Campaign donations pay for more than political ads and should not be protected as free speech, former Supreme Court Justice John Paul Stevens told a Senate panel Wednesday in urging them to rein in the billions of dollars shaping elections.
The retired justice reminded lawmakers that political donations funded the burglary at the Watergate office complex under President Richard Nixon. That break-in at the Democratic National Committee is not speech, Stevens argued in a rare appearance of a former justice in the Senate.
"While money is used to finance speech, money is not speech. Speech is only one of the activities that are financed by campaign contributions and expenditures. Those financial activities should not receive precisely the same constitutional protections as speech itself," Stevens said. "After all, campaign funds were used to finance the Watergate burglary, actions that clearly were not protected by the First Amendment."
Stevens has been a critic of his former colleagues' decisions that have opened the floodgates for unlimited donations and super PACs.
- Supreme Court strikes down overall campaign contribution cap
- Ahead of midterms, political parties get a boost from Supreme Court
At issue are the millions of dollars that influence elections - if not determine their outcome - with various degrees of openness. Recent Supreme Court rulings have permitted individuals and corporations to write unlimited checks to independent political committees, while other groups can accept cash and disclose the donors' identities months or years later, if ever.
"These tactics have no apparent purpose other than to conceal the sources of funds," Federal Election Commission vice chairwoman Ann Ravel said.
Ravel was not testifying in her FEC role but in her capacity as a former chair of the California Fair Political Practices Commission, the state's version of the FEC that leveled a record $1 million fine against the Center to Protect Patient Rights and Americans for Responsible Leadership. Their recipient, the Small Business Action Committee PAC, also had to return millions of dollars in donations from those groups.
"Using shell corporate entities, wire transfers and fund-swapping with no apparent purpose other than to hide the sources of funds, these national networks skirt disclosure rules with relative ease," Ravel said, detailing the funding for a group that sought to influence the outcomes of two statewide ballot initiatives in 2012.
Democrats have been vocal in criticizing the new rules and those who take advantage of them, including some of their allies. Republicans, meanwhile, have embraced the system and used the rules to power well-funded groups such as Americans for Prosperity.
That group, for instance, operates under rules that allow it to keep donors' identities secret, unlike those who give to groups like the Republican National Committee. The conservative billionaire brothers Charles and David Koch have backed Americans for Prosperity with millions, but understanding their impact in real time is impossible because they technically do not operate as political groups.

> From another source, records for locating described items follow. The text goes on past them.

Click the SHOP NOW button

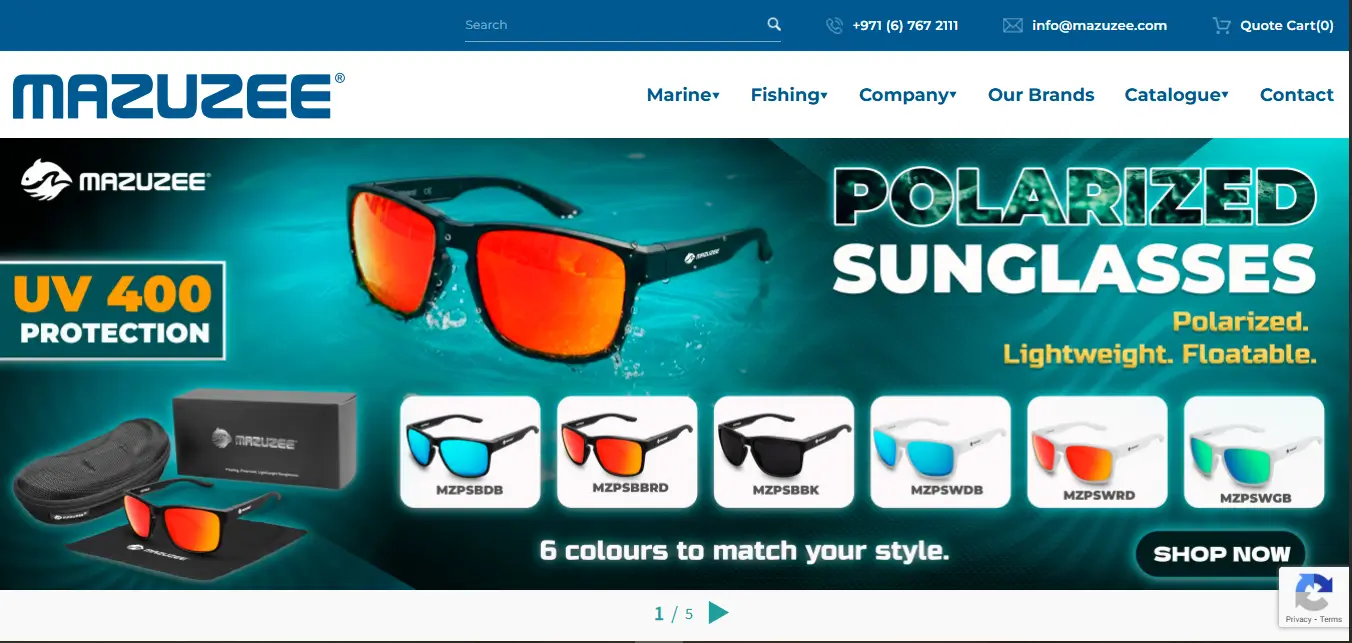(1220, 553)
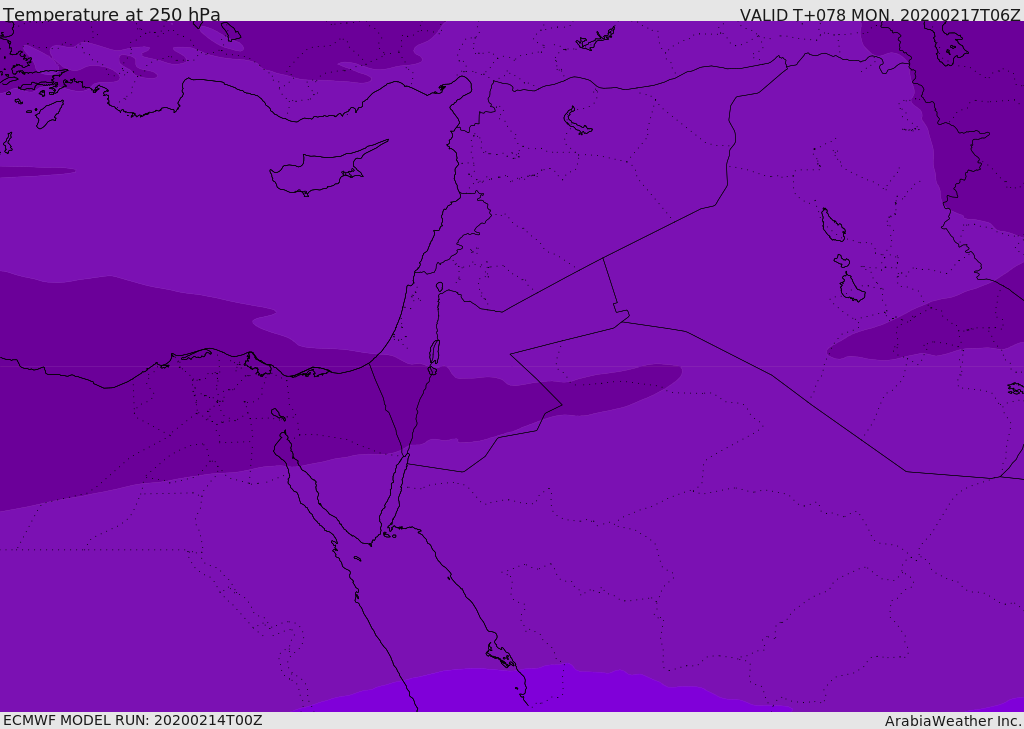The width and height of the screenshot is (1024, 729).
Task: Click the dark purple zone over Iran
Action: click(973, 118)
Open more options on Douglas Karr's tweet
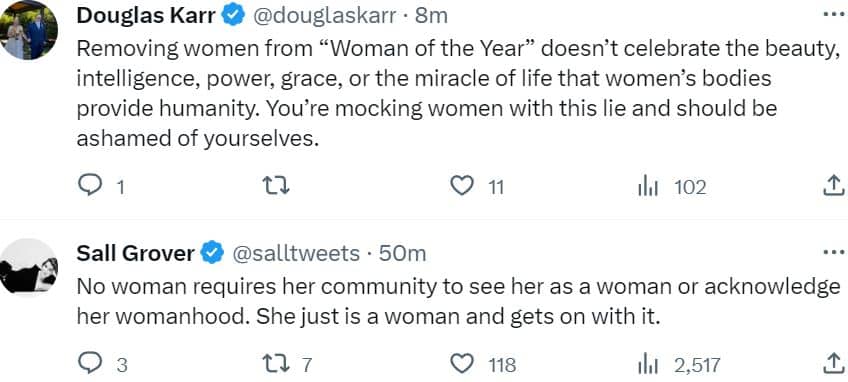 [x=833, y=15]
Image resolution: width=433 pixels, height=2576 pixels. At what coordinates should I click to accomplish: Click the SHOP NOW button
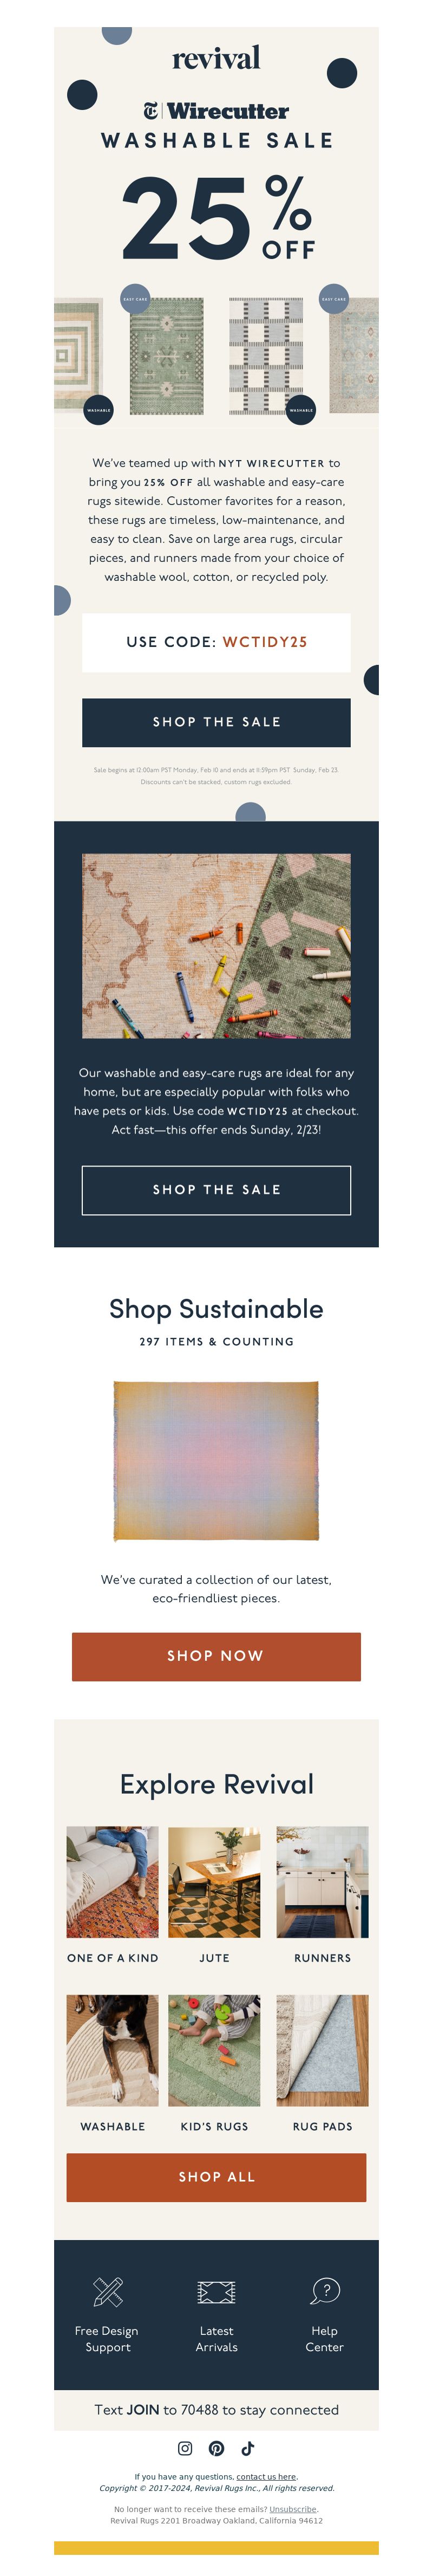click(x=216, y=1656)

"Our democracy is at risk. That's the problem here," said Sen. Chuck Schumer, the New York Democrat who chairs the Senate Rules Committee that hosted the hearing.
But Republicans did not share that concern, especially as it relates to the Koch brothers.

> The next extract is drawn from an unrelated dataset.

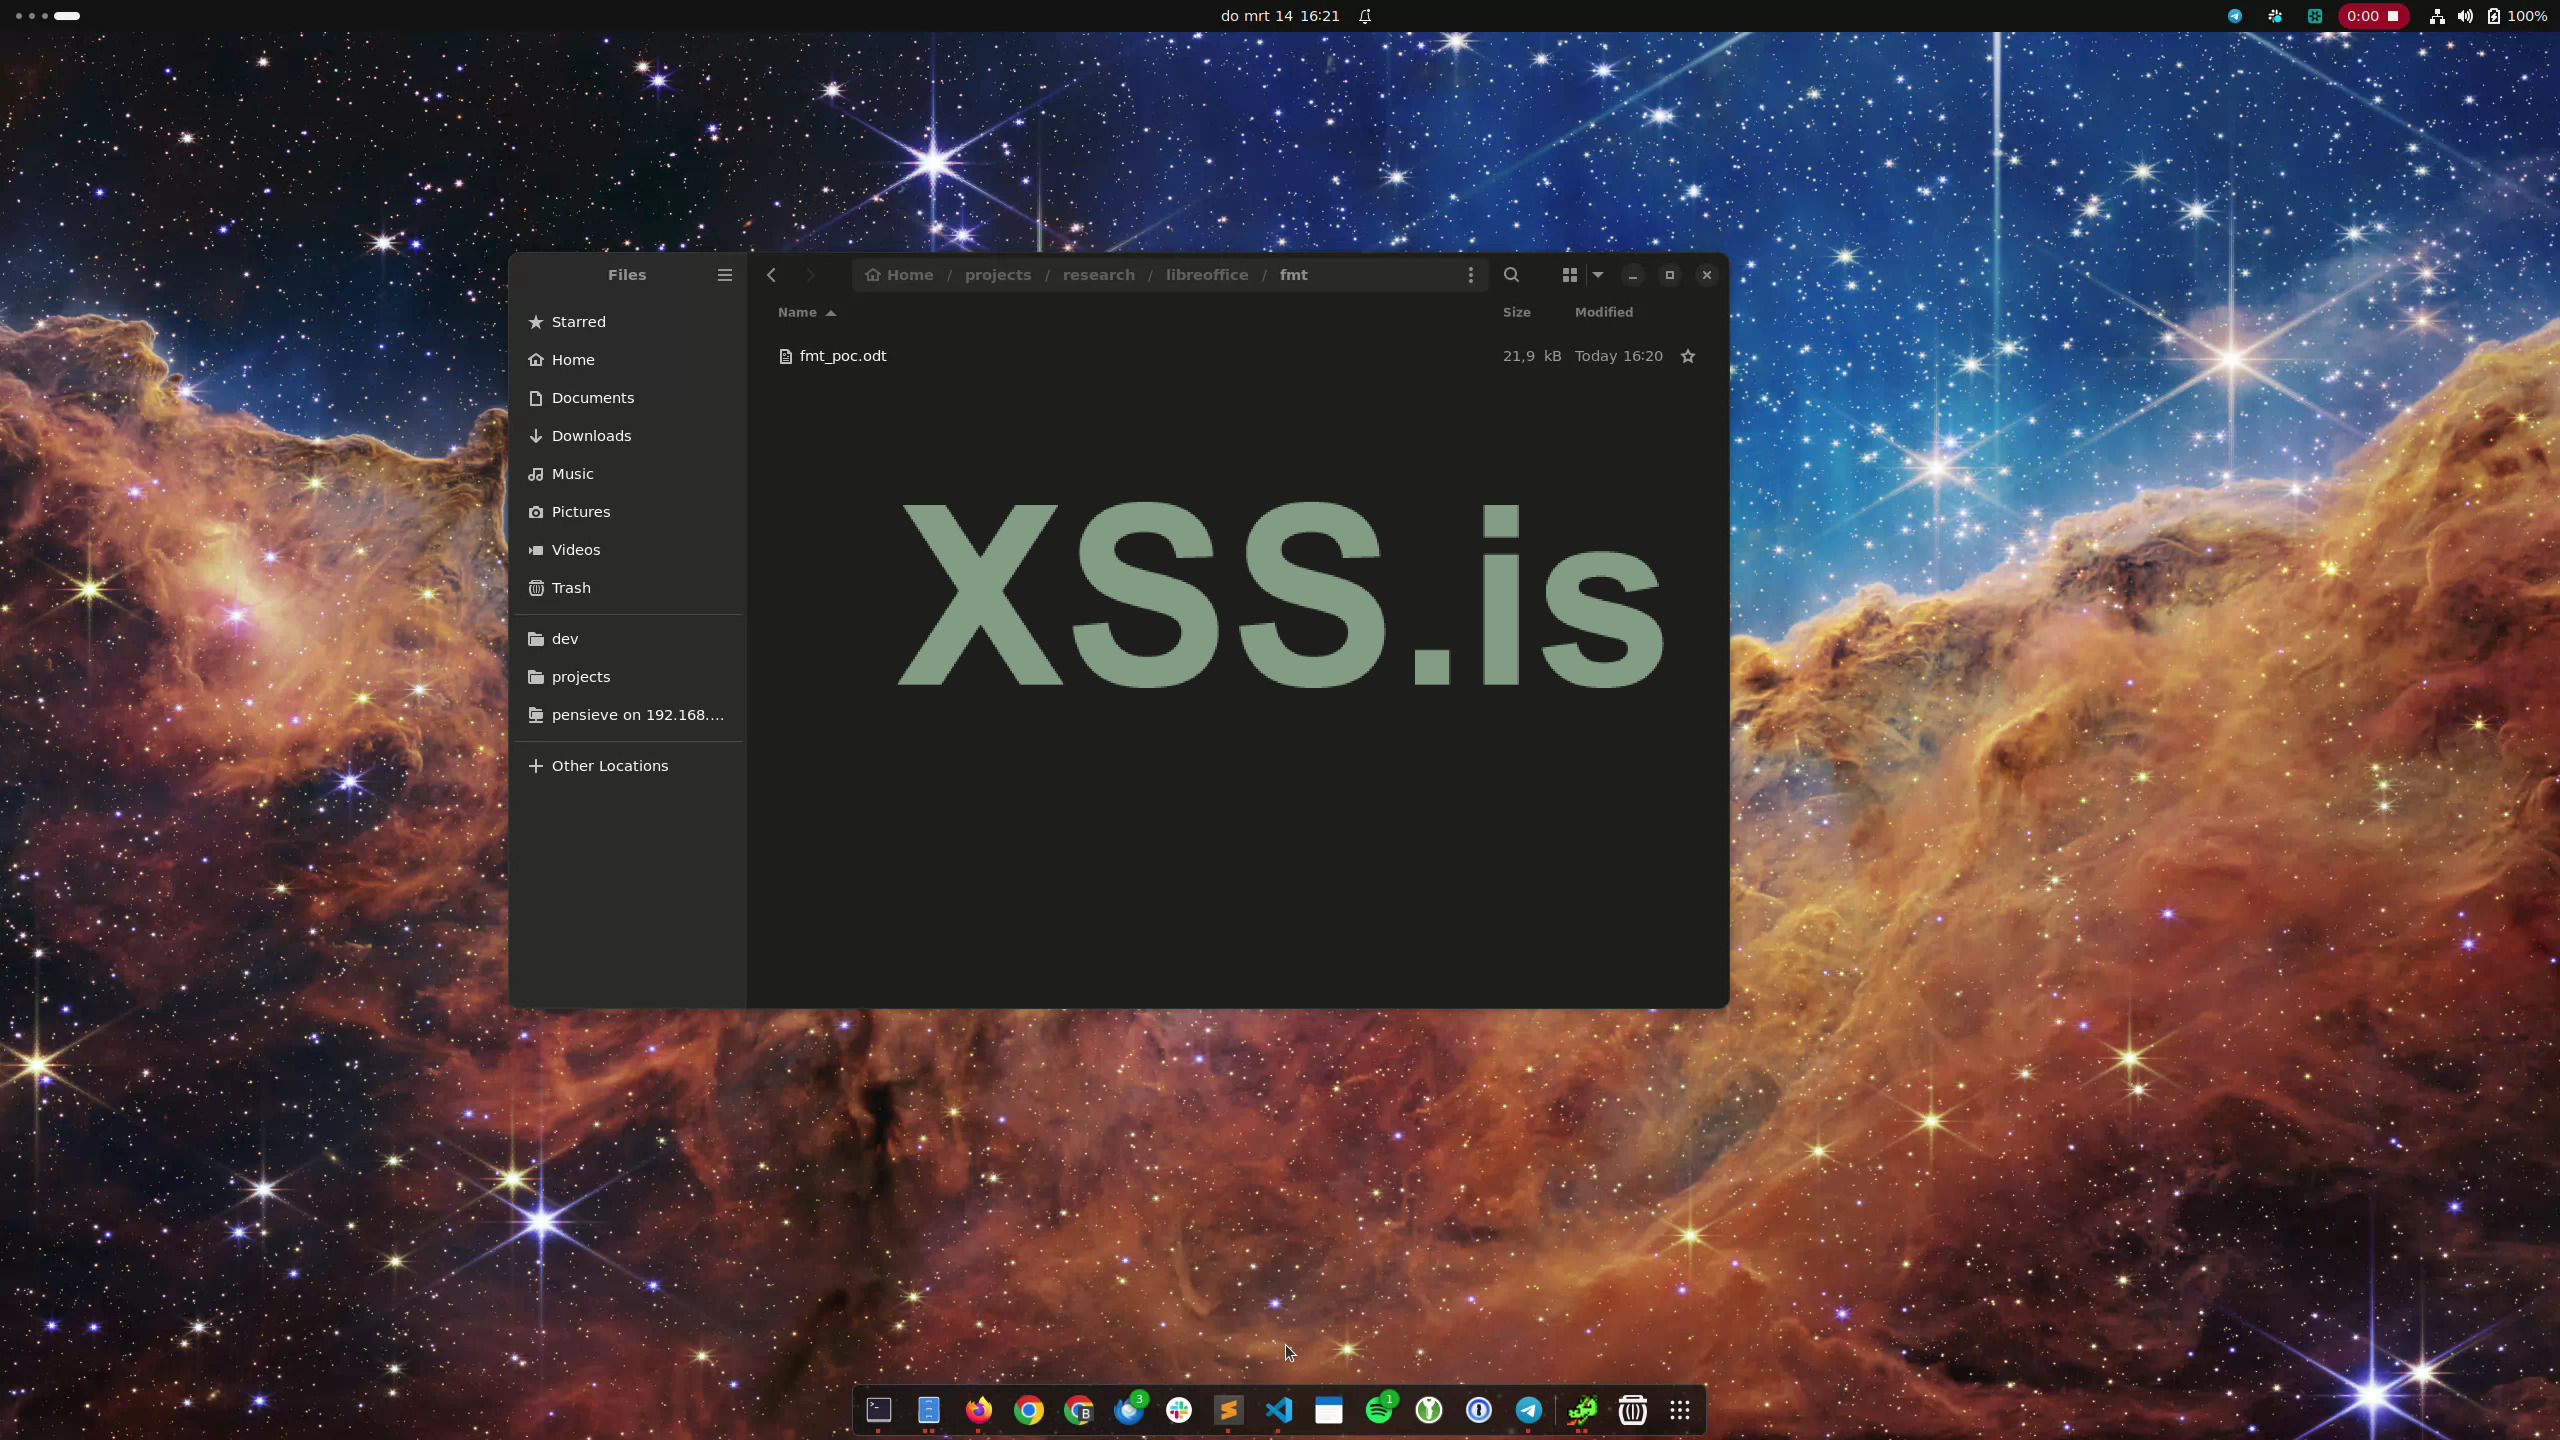Open Trash in the sidebar
The height and width of the screenshot is (1440, 2560).
570,588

"Let's stop demonizing citizens who exercise their First Amendment rights," said Sen. Pat Roberts of Kansas, the top Republican on the panel. "The First Amendment does not allow us to silence those who oppose us."

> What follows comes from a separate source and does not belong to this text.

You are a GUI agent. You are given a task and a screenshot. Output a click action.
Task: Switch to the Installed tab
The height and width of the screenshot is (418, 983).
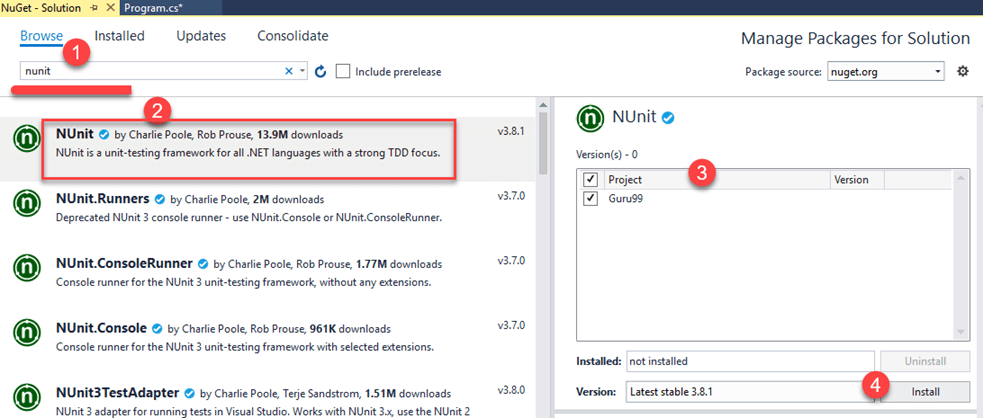pyautogui.click(x=120, y=36)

Countered Democratic Sen. Tom Udall: "Money and speech are the same thing? This is tortured logic."
The New Mexico lawmaker said elections should be protected and "they should not be for sale to the highest bidder."
Schumer said the Senate this year would schedule a vote on Udall's proposed constitutional amendment that would limit federal candidates' ability to raise and spend money. The measure also would regulate and limit the ability of super PACs to impact elections.
Changes to the Constitution are incredibly difficult and the vote was more political than practical. The vote, however, would force Republicans to either defend unlimited money in campaigns or put them in the awkward position of condemning their allies.
Wednesday's hearing by the Senate Rules Committee was the first since the Supreme Court's ruling that lifted limits on how much total money individual donors can give to candidates. The court left in place a limit on how much individual candidates can take from each donor, but the justices cleared the way for donors to give the maximum amount to every candidate.
"I'm still looking for the word `money' in the First Amendment," said Norm Ornstein of the American Enterprise Institute.
For instance, the Karl Rove-supported American Crossroads super PAC raised almost $5.2 million last month from three organizations and 21 individuals. The average donation was more than $218,000. The largest donation - $2 million - came from former Univision owner Jerry Perenchio. A trust tied to Oklahoma coal executive Joseph Craft III gave $500,000, as did Arkansas-based investment manager Warren Stephens and Kentucky-based self-storage mogul B. Wayne Hughes.
"It's a thin line between what's unseemly and what is a bribe," said Sen. Amy Klobuchar, D-Minn.
Despite their unrelenting criticism of the Kochs and Rove, Democrats are not bypassing the super PAC circuit.
Fred Eychaner, the founder of Chicago-based Newsweb Corp., wrote a $4 million check to the Senate Majority PAC, a Democratic group with ties to Senate Majority Leader Harry Reid. The group raised $11 million during the first three months of the year, including $2 million from James Simons, founder and chairman of investment firm Renaissance Technologies.